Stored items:
--------------------------------------------------

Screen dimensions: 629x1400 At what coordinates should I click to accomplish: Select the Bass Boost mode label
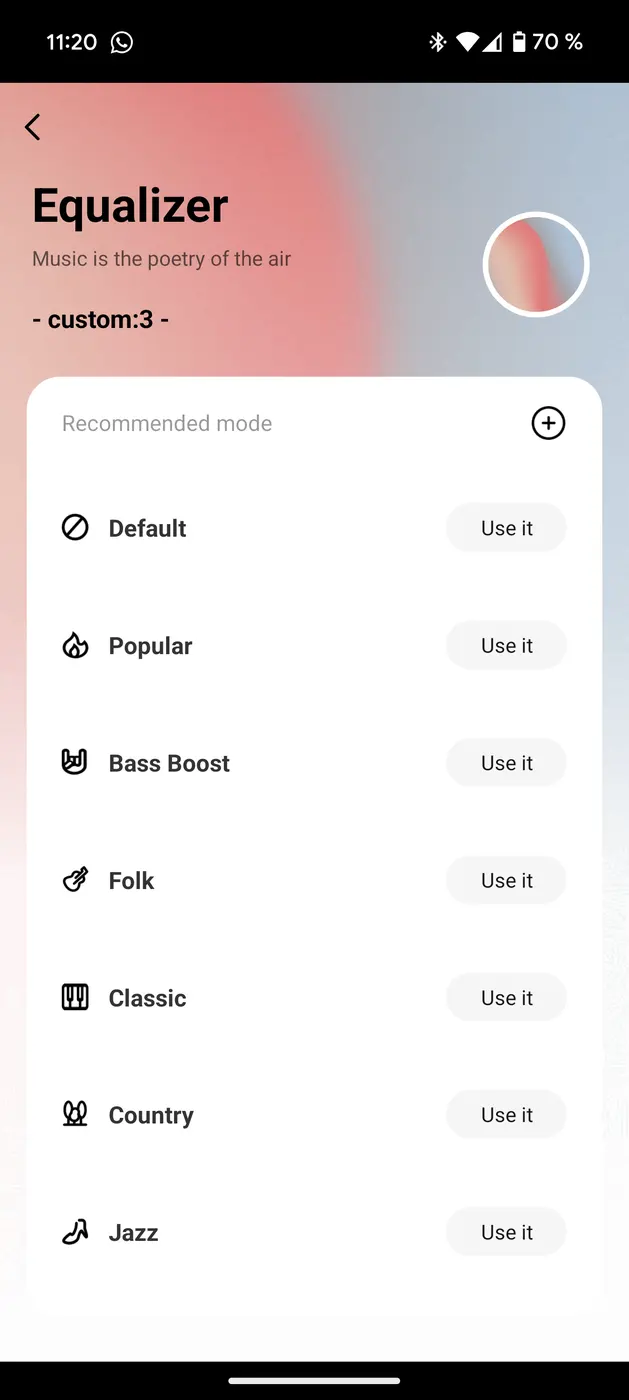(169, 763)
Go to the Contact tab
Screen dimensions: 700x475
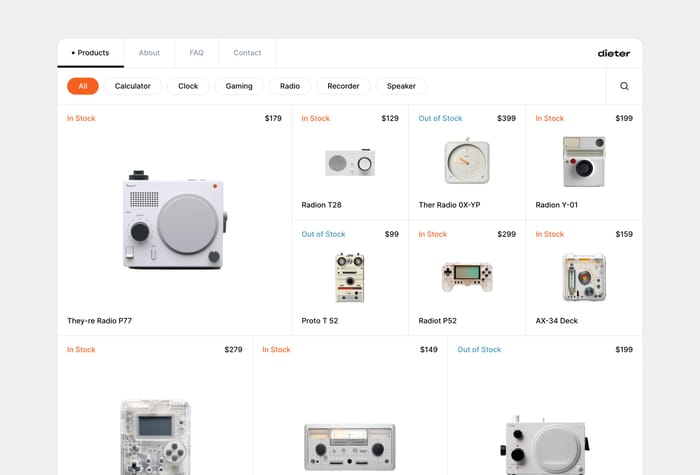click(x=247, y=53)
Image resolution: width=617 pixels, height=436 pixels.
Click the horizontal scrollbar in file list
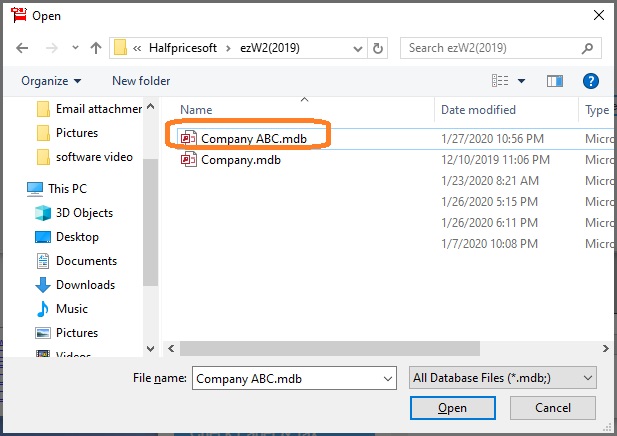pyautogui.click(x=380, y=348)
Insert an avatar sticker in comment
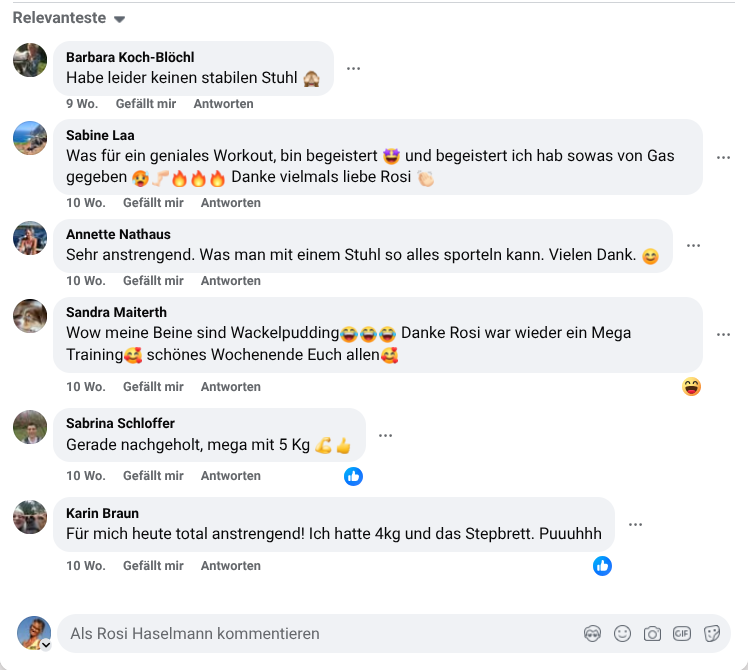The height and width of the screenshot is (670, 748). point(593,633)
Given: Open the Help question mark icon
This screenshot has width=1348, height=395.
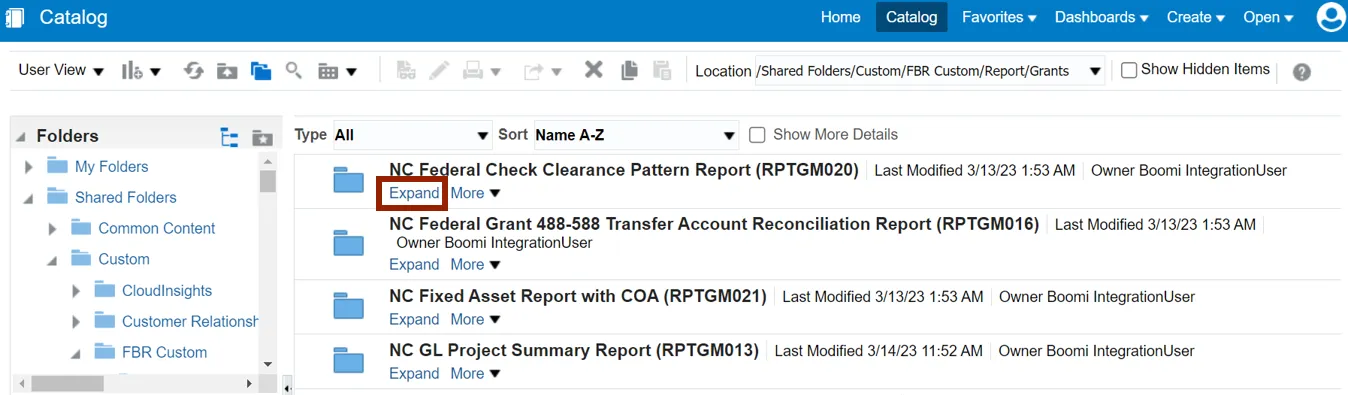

--------------------------------------------------

### REQUIREMENT
Apart from the pictures, the entries above are to be repeated in full and exactly.

### SOLVED PROBLEM
Screen dimensions: 629x1400 At what coordinates should I click to accomplish: Select the Bass Boost mode label
(169, 763)
Go to the Contact tab
Screen dimensions: 700x475
click(x=247, y=53)
Image resolution: width=617 pixels, height=436 pixels.
Click the horizontal scrollbar in file list
pyautogui.click(x=380, y=348)
Insert an avatar sticker in comment
The height and width of the screenshot is (670, 748). point(593,633)
Given: Open the Help question mark icon
This screenshot has width=1348, height=395.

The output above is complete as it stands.